The treatment of the common femoral artery (CFA) with IVL is a novel approach, as standard practice remains common femoral endarterectomy (CFEA), a time-tested procedure. IVL use in the CFA has been reported by Stavroulakis et al. [19] and Del Canto Peruyera et al. [20], with cohorts of 33 and 15 patients, respectively. Both studies used drug-coated balloons adjunctively and reported procedural success rates of 97% and 100%, respectively. Distal embolization rates were 3%, and flow-limiting dissection occurred in 6%, requiring bailout stenting in 12% (n = 4) [19,20]. In our cohort, exclusive CFA IVL use was low at 2% (n = 1), as standard practice remains to offer CFEA. However, IVL may represent an appealing alternative in patients with CLTI and severe comorbidities, where open surgery under general anesthesia carries a high procedural risk [19,20].
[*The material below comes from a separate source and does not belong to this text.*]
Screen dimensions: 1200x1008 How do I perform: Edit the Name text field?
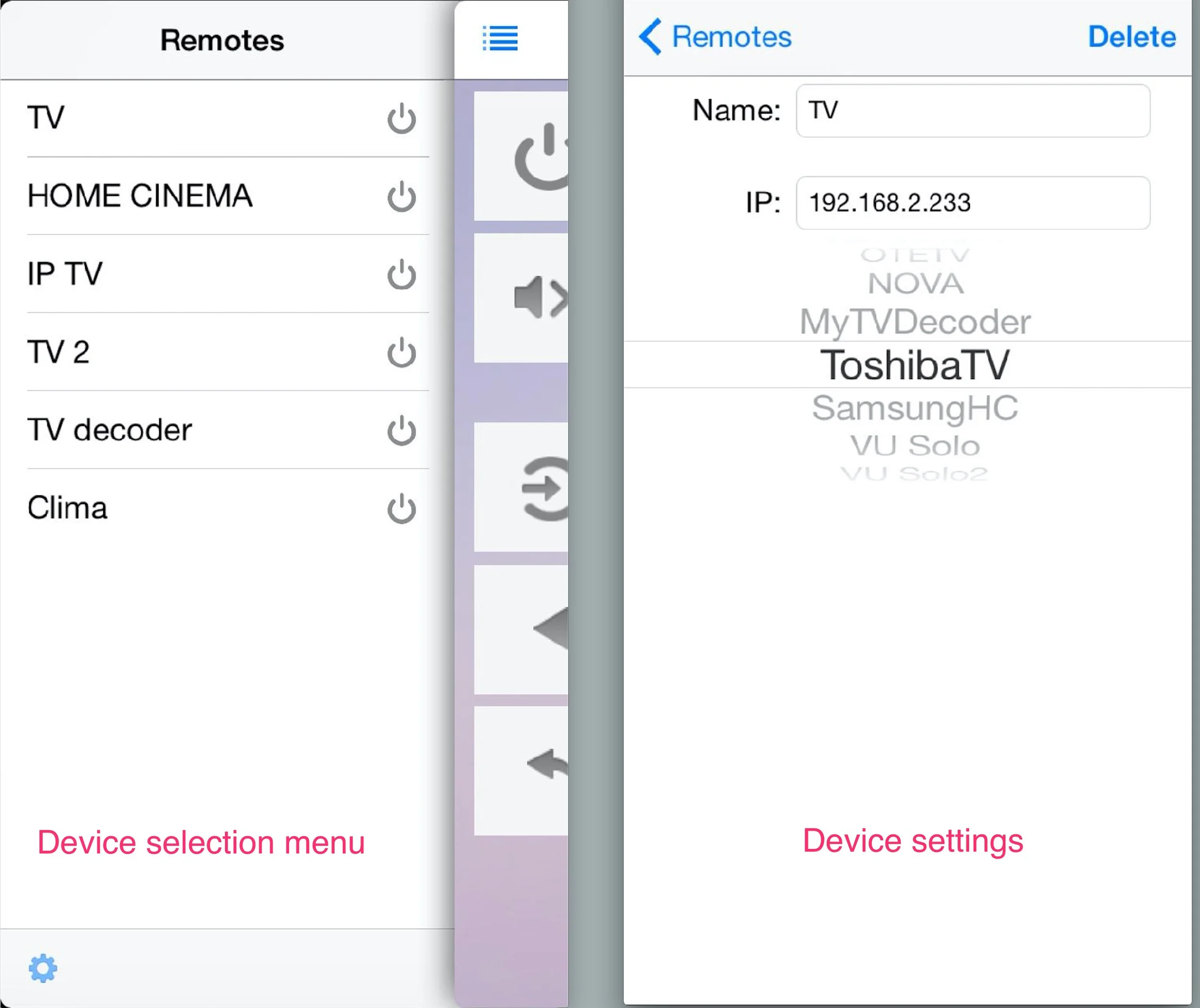[972, 111]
The delivery of large endografts in diseased iliac arteries required the use of IVL in previously asymptomatic patients in 8% (n = 4) of cases, with a 100% technical success rate in our cohort. This compares favorably with previous studies by Fazzini et al. [21] and Price et al. [22], which reported 28 and nine cases, respectively, both achieving 100% technical success and each reporting one case requiring bailout stenting. Fazzini et al. also reported bilateral IVL use in eight cases, with an improvement of two Rutherford classes [21]. IVL use for transcatheter aortic valve implantation (TAVI)-related iliac vessel preparation has been reported in a meta-analysis by Sagris et al., demonstrating a success rate of 97%. In our study, the number of patients treated for this indication was small; these patients were previously asymptomatic, and none required bailout stenting [23].
Study limitations
This study represents a small case series with limited follow-up, which restricts the ability to achieve statistical significance for many variables.
Conclusions
In our experience, IVL-facilitated angioplasty remained a safe and effective tool for the management of heavily calcified supra-inguinal and infra-inguinal arterial disease in high-risk patients with CLTI. Limb salvage achieved with IVL in this frail cohort, approximately 66% freedom from major amputation at one year, is notable, given that many patients were facing imminent amputation at presentation. In several cases, IVL-facilitated angioplasty was undertaken as a “last-chance” revascularization strategy in patients deemed poor candidates for bypass surgery or in whom standard balloon angioplasty had previously failed due to calcific recoil. IVL-facilitated angioplasty may therefore serve as an appealing endovascular alternative for patients with common femoral artery disease in whom open surgery carries a high anesthetic risk.